Bakışları soğuk ve ürperticiydi, sanki derin ve karanlık bir okyanus ayna gibi ince gümüş tabakanın altında zar zor saklanıyormuş gibiydi.
Adamın yalnız olmasına rağmen devriye kalabalığı geri çekildi, her biri ani bir korkuya kapıldı.
Dönen sisle çevrili sığ suda yürüdü ve kıyıya çıktı. Adam orada diz çöktü, uzandı ve dikkatlice – neredeyse şefkatle – bir avuç kum aldı. Kılıç Etki Alanı savaşçılarını görmezden gelerek bir süre kuma baktı, sonra yavaşça bir yumruk yaptı ve kumun parmaklarının arasından kaymasına izin verdi.

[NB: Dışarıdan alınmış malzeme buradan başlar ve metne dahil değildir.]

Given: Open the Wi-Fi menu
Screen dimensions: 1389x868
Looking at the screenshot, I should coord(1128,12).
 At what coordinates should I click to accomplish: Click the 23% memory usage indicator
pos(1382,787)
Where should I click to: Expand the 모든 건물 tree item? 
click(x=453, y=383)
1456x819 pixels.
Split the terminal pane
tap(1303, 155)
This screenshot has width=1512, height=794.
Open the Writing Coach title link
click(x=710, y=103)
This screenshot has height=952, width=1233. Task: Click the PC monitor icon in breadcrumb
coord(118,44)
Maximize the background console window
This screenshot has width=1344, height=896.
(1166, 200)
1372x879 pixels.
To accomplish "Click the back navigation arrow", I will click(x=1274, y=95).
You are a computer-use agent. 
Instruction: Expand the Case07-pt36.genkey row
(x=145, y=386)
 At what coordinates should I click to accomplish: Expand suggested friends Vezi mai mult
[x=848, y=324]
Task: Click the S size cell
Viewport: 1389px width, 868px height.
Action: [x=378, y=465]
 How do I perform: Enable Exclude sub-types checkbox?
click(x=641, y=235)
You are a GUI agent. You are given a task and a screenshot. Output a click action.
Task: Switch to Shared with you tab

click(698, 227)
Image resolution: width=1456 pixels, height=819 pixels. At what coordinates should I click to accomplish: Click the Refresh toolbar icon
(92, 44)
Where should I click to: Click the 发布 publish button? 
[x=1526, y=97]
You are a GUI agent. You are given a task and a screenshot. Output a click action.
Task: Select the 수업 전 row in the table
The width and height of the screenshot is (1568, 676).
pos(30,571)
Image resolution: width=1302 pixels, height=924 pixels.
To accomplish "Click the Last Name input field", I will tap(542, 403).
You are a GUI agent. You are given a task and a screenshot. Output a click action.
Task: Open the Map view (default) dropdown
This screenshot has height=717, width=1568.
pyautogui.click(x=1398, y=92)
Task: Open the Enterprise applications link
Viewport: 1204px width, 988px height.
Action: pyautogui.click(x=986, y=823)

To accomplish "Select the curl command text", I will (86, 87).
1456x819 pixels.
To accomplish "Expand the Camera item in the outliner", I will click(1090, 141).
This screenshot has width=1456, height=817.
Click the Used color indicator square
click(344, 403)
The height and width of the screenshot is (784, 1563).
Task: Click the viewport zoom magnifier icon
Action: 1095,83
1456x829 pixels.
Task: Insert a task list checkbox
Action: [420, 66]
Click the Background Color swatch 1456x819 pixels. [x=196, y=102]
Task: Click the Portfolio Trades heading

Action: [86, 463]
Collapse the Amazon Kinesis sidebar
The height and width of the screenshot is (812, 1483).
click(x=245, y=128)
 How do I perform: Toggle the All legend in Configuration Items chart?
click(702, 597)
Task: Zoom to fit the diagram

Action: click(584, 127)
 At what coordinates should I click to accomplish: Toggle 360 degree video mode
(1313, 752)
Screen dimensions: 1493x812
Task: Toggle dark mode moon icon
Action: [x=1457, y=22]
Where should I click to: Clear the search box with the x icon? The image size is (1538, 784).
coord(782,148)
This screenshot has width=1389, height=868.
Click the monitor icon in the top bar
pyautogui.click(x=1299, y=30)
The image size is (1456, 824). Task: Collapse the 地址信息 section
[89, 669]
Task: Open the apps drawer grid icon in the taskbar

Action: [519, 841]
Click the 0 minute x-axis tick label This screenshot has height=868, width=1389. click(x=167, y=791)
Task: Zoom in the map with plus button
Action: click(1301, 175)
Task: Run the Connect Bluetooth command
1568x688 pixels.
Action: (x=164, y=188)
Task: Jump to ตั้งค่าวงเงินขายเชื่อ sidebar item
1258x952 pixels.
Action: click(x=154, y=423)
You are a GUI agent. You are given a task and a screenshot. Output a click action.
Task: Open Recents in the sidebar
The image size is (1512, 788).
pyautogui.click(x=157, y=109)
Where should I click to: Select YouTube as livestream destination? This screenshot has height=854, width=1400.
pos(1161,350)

Dudakları hafifçe bükülerek karanlık, acı ve korkunç bir gülümseme oluşturdu.
Ayağa kalkan adam bakışlarını devriyelere çevirdi ve telaşsız adımlarla onlara doğru yürüdü.
Silahlarını daha sıkı kavradılar.
Devriyeyi yöneten Şövalye devasa gemiye bir göz attıktan sonra kısık sesle sordu:
“Gece Bahçesi… siz kimsiniz? Neden buradasınız?”
Adam sakin bir ses tonuyla cevap verdi:
“Ben mi? Ben Valor Prensi Mordret, bu toprakların yasal varisiyim.”
Şövalyenin gözleri hafifçe açılırken, Mordret soğuk bir gülümsemeyle ekledi:
“Ve benim olanı almak için buradayım.”
Devriyeler ürperdi.
Liderleri dişlerini sıktı.
“Bu sensin! Seni aşağılık yaratık… Sana vereceğimiz tek şey ölüm!”
Onlara doğru yürümeye devam eden Mordret güldü.
“Görüyorum ki birileri kendini çok beğenmiş.”
Kahkahası aniden kesildi ve Şövalye’ye ürkütücü, korkutucu bir bakış fırlattı.
“Ama buna layık olduğuna emin misin?”
Bir an sonra Gece Bahçesi’nin pruvasında başka figürler belirdi.
Mordret gülümsedi.
“Çünkü o teknede on üç Aşkın bedenim var. Ayrıca Fırtına Denizi’nin tek hâkimi, Gece Bahçesi’nin efendisi ve Güney’deki tüm Kalelerin sahibiyim. Şey… Sanırım teknik olarak Hisarlar Kraliçe Song’a ait. Ama teknik detaylar neden umurumuzda olsun ki?”
Şövalye’nin rengi soldu.
Kılıcını kaldırırken elleri titredi ve dudaklarından tek bir kelime döküldü:
“Hain!”
Mordret’in yüzündeki gülümseme kayboldu ve yerini sonsuz bir soğukluk aldı.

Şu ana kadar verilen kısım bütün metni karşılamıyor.